Dengan prestasi inilah pesantren Al-Hikmah mulai mencuat namanya ke berbagai daerah. Seiring dengan perkembangan tersebut, maka kegiatan-kegiatan Pesantren menjadi lebih komplek dan semarak.
Kegiatan yang ada tak hanya sebatas menghapal al-Qur’an tetapi sudah dibarengi dengan pendalaman dan pengajian kitab-kitab kuning oleh tenaga-tenaga muda alumnus dari berbagai pesantren yang salah satunya Ust. Faozan Zaen dari Rembang (sebagai santri yang tahaffudz sekaligus pengajar kitab kuning).
Penyelenggaraan pendidikan Al-Hikmah hingga tahun 1947, dapat dikatakan berkembang pesat. Bahkan selama periode itu, pihak pesantren juga sempat mengembangkan program secara lebih beragam yaitu bidang Qiraatul kutub, Qiraatul Qur’an bit Taghoni (membaca Al QUr’an dengan dilagukan), sistem madras (klasikal), mejelis taklim untuk umum, dan dakwah keliling ke beberapa daerah.
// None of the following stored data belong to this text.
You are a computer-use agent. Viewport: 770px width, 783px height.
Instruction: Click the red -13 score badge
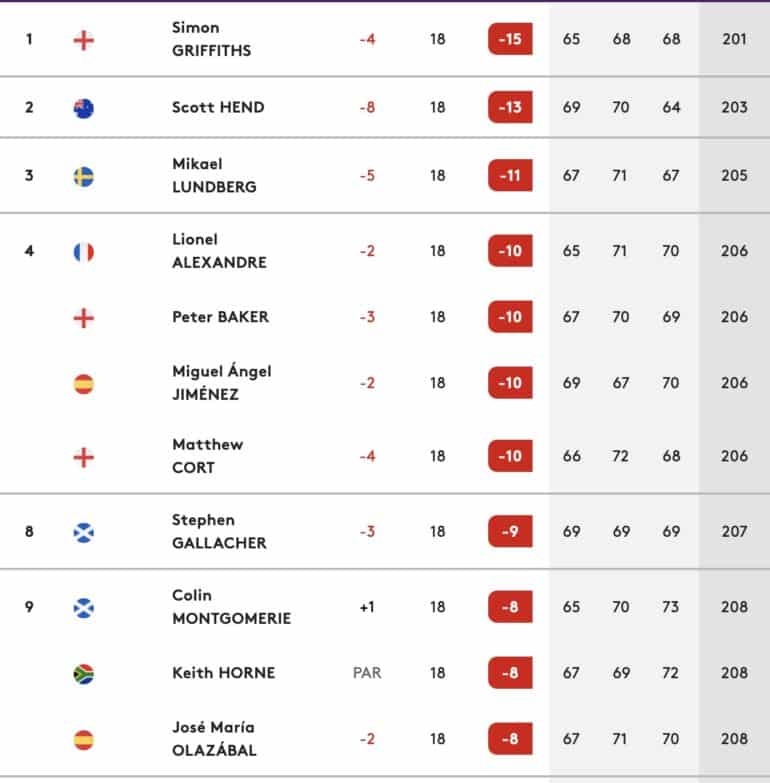point(510,107)
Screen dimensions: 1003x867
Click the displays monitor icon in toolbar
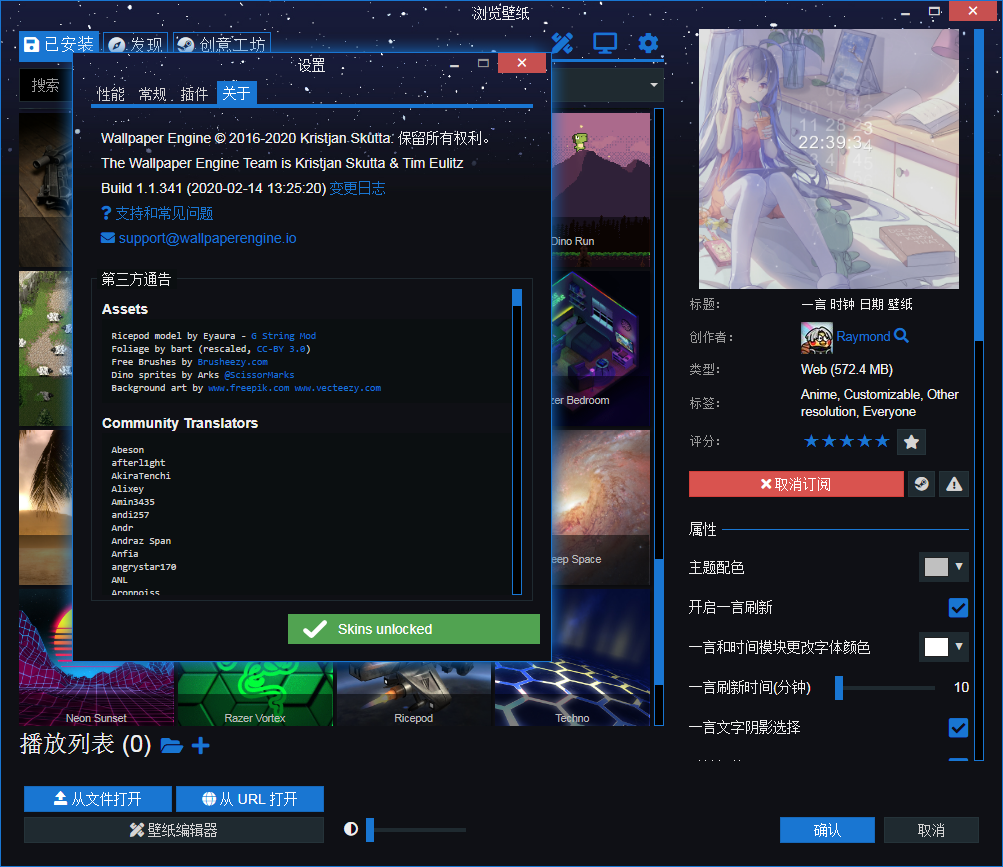(x=604, y=43)
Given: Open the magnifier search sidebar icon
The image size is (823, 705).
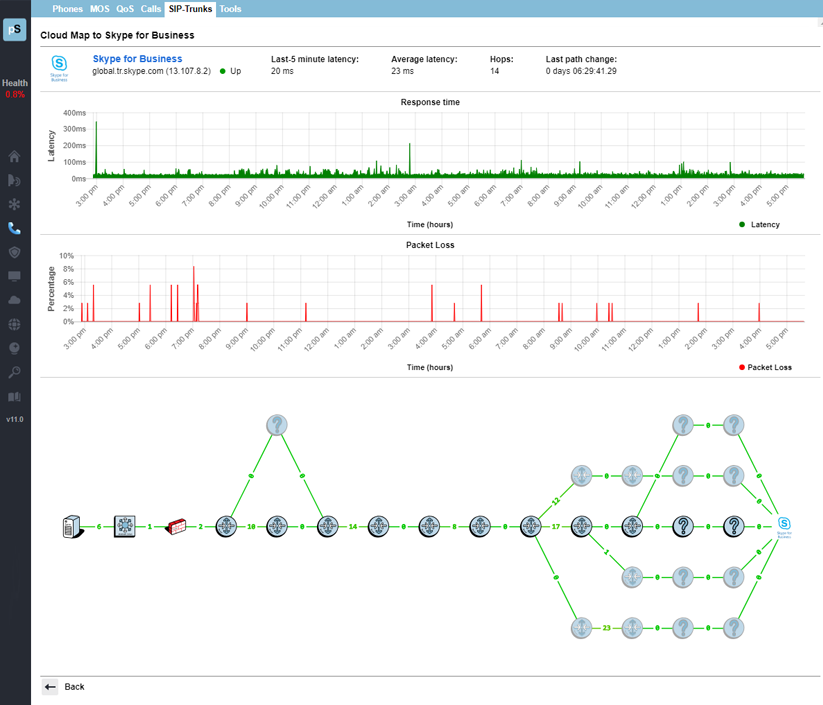Looking at the screenshot, I should [x=15, y=372].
Namun perkembangan lembaga pendidikan itu sempat terhenti. Terutama setelah peristiwa pembakaran pondk dan pembunuhan sejumlah ustadz dan santri oleh Penjajah Belanda, tahun 1947-1948.
Diantara para ustadz yang gugur adalah KH. Ghozali, H. Miftah, H. Masyhudi Amin bin H. ANimah, Sukri, Daad, Wahyu, Siroj dll.
Selama tujuh tahun berikutnya, laju perkembangan terhenti. Tindakan ini terpaksa dilakukan untuk menghindari penangkapan yang dilancarkan oleh Belanda. Selama tujuh tahun itu pula, Kiai Suhaemi mengungsi ke tempat yang lebih aman, sedangkan secara diam-diam KH. Cholil bersama menantunya KH. Ali Asy’ari dan kawan-kawan melestarikan secara diam-diam lembaga pendidikan yang ada.
Masuk di tahun 1952, setelah kondisi relatif lebih stabil dan aman, asrama Pesantren yang sebelumnya sempat hancur dibangun kembali.
Sebagian dibangun untuk menetap para santri, sedangkan sebagian lagi digunakan untuk mendirikan madrasah ibtidaiyah.
Kini, setelah mengalami pasang surut perkembangannya, Al-Hikmah telah mencatat kemajuan pesat. Lembaga pendidikan ini menempati areal seluas enam hektar.
Melihat jumlah santri yang kian bertambah, guna memaksimalkan bimbingannya, Pondok Pesantren Al-Hikmah membagi kepengasuhannya menjadi PP. Al-Hikmah 1 yang diasuh oleh KH. Soddiq Suhaemi ( putra alm. KH. Suhaemi), serta PP. Al-Hikmah 2 yang diasuh oleh Majelis Pengasuh Pesantren (Putra-Putri alm. KH. Mochammad Masruri Abdul Mughni (cucu KH. Cholil). Tidak kurang sekitar 5000 orang santri mondok di Al-Hikmah saat ini.